Available data
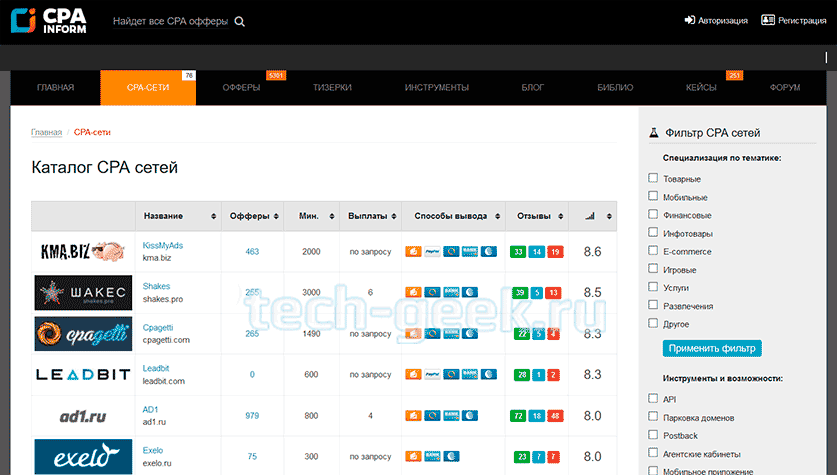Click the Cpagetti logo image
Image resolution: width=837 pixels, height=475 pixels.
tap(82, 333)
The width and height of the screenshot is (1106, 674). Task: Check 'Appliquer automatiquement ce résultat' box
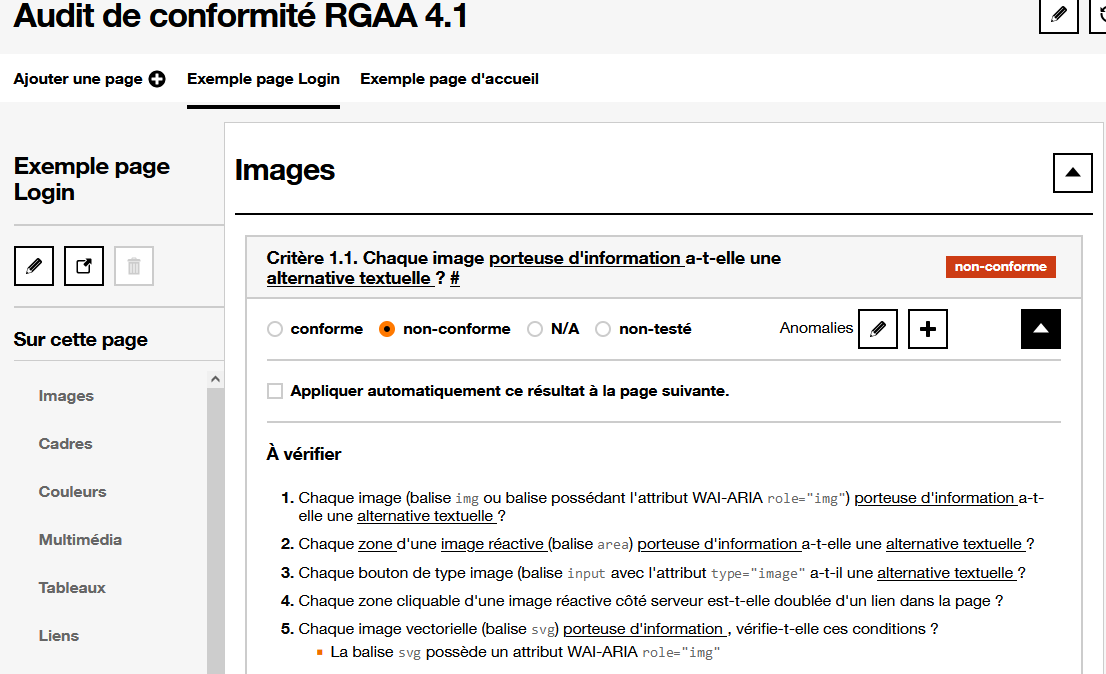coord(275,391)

---

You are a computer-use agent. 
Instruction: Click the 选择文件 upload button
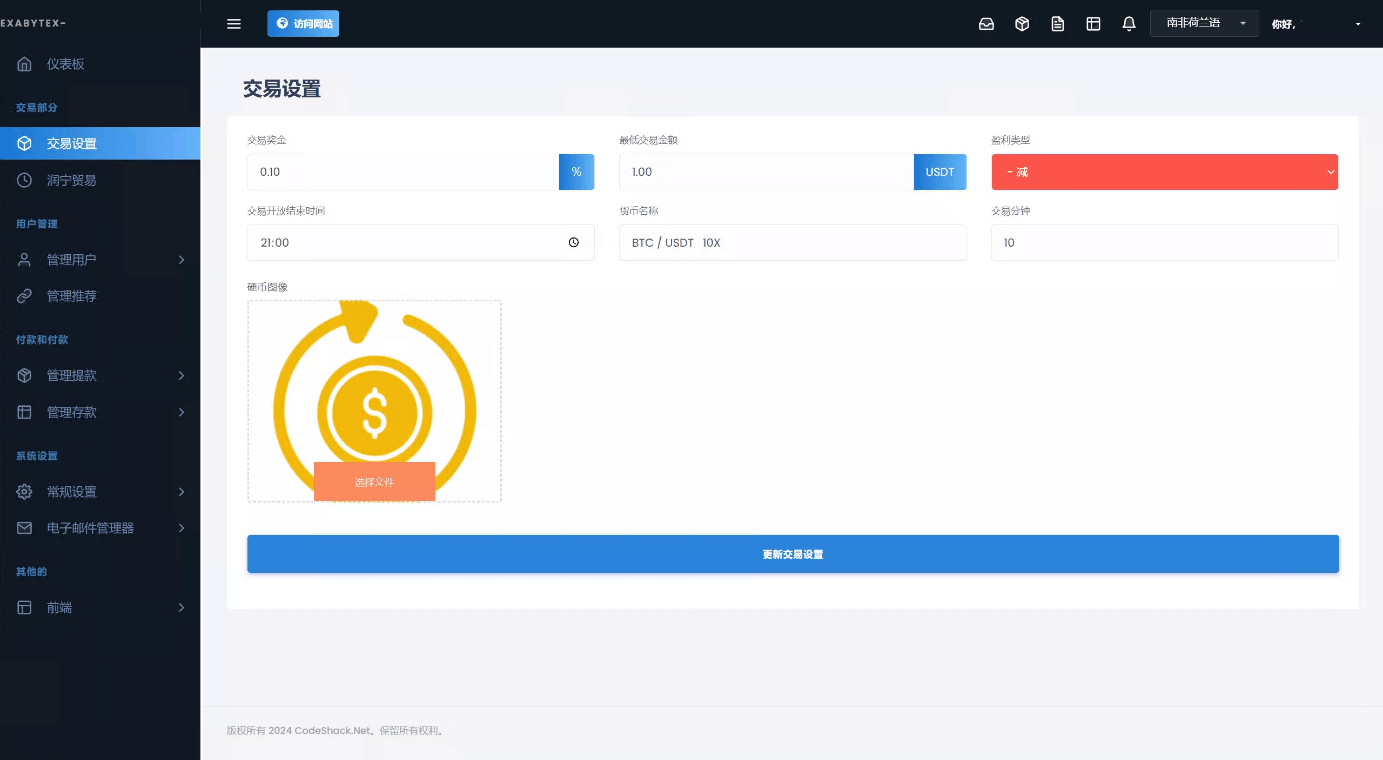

==

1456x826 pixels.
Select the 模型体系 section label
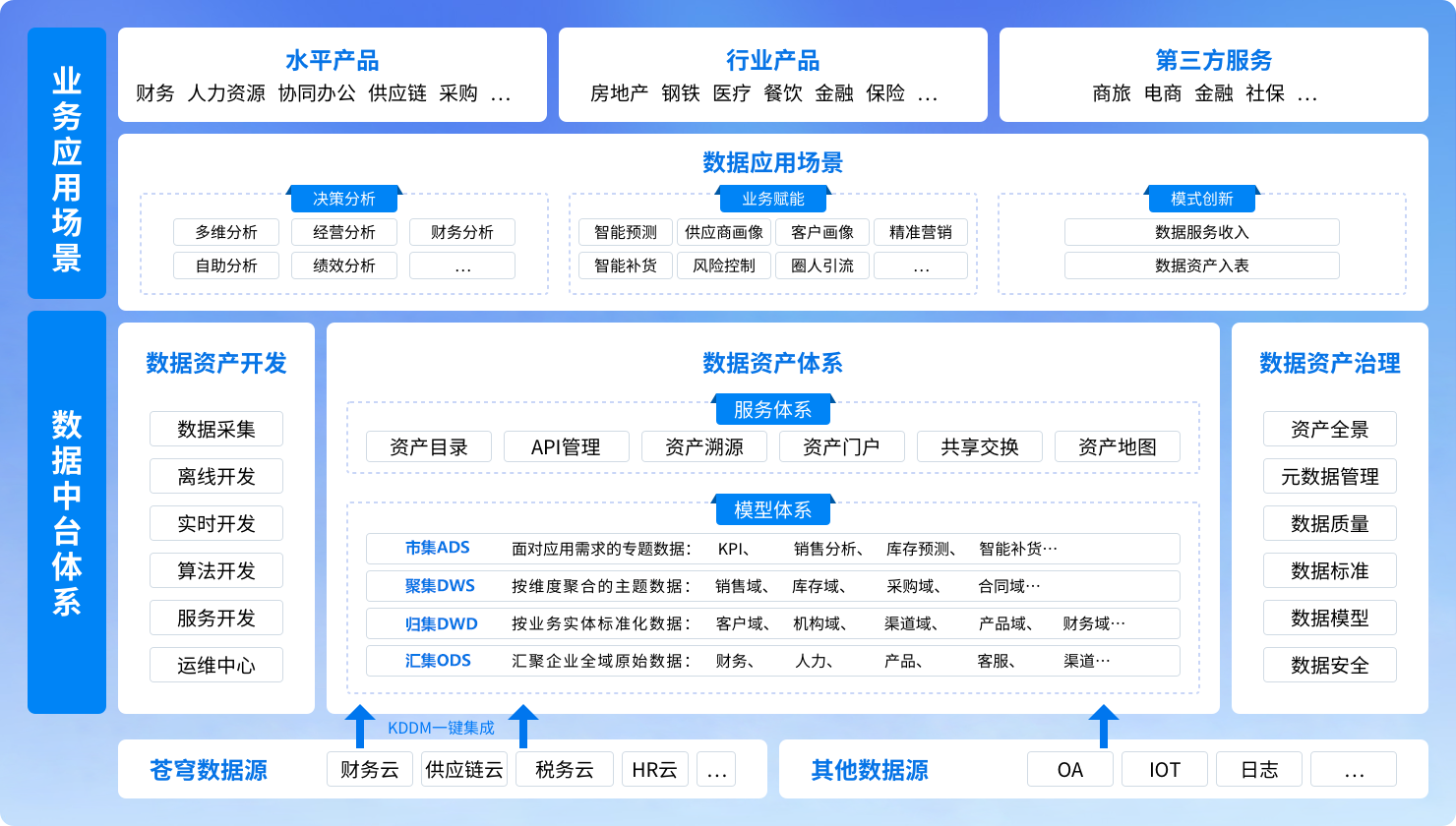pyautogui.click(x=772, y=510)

Your task
Everything starting at the line containing "You are a computer-use agent." and ending at the line containing "Instruction: Click the 选择文件 upload button" in the records above should be repeated exactly, and only that.

Result
You are a computer-use agent. 
Instruction: Click the 选择文件 upload button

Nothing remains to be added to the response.